> INFORMATION PROVIDED
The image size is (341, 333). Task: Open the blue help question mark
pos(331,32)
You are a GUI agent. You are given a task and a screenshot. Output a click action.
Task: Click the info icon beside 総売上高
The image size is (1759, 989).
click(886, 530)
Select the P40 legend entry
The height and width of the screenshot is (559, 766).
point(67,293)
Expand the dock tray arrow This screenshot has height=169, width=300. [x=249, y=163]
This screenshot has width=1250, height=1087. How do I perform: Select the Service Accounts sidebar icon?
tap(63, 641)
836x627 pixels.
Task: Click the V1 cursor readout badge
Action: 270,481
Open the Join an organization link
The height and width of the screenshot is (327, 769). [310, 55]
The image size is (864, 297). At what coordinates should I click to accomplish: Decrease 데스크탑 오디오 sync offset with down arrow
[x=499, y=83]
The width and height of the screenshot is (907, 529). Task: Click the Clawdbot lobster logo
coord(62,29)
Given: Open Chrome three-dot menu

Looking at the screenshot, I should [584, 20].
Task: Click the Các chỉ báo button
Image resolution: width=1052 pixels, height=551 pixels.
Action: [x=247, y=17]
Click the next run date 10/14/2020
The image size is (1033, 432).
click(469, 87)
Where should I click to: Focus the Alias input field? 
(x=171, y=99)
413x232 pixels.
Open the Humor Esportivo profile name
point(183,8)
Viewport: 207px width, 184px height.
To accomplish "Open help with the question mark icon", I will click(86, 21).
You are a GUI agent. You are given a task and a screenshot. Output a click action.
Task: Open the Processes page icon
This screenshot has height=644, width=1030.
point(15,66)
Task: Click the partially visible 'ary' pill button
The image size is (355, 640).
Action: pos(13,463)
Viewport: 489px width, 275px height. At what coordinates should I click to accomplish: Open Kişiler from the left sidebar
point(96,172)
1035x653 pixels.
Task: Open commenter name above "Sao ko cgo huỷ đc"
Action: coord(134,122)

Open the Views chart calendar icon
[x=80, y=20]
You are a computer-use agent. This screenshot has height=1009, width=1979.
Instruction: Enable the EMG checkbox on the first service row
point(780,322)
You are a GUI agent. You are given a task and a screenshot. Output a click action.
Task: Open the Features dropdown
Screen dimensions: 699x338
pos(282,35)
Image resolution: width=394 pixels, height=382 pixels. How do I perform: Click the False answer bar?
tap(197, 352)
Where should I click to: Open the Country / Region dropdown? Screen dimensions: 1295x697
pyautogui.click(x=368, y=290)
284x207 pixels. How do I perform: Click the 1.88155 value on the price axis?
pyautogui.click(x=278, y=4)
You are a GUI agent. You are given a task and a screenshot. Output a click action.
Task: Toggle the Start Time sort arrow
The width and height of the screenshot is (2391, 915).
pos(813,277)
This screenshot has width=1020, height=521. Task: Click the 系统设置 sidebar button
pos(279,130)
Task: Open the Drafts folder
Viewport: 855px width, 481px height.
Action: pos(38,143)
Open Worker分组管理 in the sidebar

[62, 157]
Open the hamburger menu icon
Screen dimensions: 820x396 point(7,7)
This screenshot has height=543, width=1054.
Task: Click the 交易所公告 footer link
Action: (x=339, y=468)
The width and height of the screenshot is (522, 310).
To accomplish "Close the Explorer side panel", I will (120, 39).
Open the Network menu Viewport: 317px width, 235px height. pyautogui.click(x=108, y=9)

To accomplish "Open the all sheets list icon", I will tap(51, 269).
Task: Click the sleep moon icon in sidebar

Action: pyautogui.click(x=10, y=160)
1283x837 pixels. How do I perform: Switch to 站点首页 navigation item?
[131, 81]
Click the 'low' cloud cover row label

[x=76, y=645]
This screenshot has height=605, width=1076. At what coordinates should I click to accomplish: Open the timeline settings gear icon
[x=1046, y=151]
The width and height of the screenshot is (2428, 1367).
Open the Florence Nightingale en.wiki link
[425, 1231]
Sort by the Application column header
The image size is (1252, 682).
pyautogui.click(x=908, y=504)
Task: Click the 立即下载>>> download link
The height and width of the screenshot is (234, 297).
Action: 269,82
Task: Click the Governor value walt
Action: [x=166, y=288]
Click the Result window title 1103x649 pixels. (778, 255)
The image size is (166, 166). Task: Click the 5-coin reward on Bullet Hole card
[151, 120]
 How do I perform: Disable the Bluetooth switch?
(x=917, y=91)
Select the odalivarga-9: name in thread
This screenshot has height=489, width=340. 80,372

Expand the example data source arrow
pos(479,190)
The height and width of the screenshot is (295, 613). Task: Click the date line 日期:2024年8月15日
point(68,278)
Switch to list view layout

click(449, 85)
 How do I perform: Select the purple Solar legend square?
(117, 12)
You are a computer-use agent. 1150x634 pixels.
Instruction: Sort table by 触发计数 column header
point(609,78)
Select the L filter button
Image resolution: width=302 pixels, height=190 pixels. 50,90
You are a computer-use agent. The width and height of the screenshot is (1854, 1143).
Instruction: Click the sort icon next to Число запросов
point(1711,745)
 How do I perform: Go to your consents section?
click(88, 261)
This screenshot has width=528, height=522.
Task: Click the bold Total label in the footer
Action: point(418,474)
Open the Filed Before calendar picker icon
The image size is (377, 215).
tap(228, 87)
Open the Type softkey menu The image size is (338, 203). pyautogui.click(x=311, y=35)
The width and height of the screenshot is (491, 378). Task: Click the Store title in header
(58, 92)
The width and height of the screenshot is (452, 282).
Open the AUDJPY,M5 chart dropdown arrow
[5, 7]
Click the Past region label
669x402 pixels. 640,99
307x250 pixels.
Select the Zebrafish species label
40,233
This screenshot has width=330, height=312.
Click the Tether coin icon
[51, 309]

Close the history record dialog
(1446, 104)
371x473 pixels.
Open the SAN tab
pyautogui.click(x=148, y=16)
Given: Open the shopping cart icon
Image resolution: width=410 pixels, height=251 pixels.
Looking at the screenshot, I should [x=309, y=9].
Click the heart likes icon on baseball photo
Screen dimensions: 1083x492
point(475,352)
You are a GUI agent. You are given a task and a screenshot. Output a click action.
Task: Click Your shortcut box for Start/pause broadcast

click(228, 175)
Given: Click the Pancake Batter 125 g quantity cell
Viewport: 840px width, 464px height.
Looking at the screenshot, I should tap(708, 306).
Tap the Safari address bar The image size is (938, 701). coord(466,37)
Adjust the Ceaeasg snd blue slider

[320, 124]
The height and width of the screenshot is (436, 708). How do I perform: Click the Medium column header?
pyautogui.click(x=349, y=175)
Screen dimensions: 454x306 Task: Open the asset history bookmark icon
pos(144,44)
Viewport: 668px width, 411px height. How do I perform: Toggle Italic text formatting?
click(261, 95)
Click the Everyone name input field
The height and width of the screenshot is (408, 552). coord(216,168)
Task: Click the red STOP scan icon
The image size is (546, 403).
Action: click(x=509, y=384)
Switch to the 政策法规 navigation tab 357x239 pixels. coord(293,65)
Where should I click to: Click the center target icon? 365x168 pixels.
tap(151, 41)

> WORK TO BE COMPLETED
Please rewrite the records from the line containing "Switch to the" through the end of the records as a JSON list of strings, one string per line, leaving out any blank lines.

> SOLUTION
[
  "Switch to the 政策法规 navigation tab 357x239 pixels. coord(293,65)",
  "Where should I click to: Click the center target icon? 365x168 pixels.",
  "tap(151, 41)"
]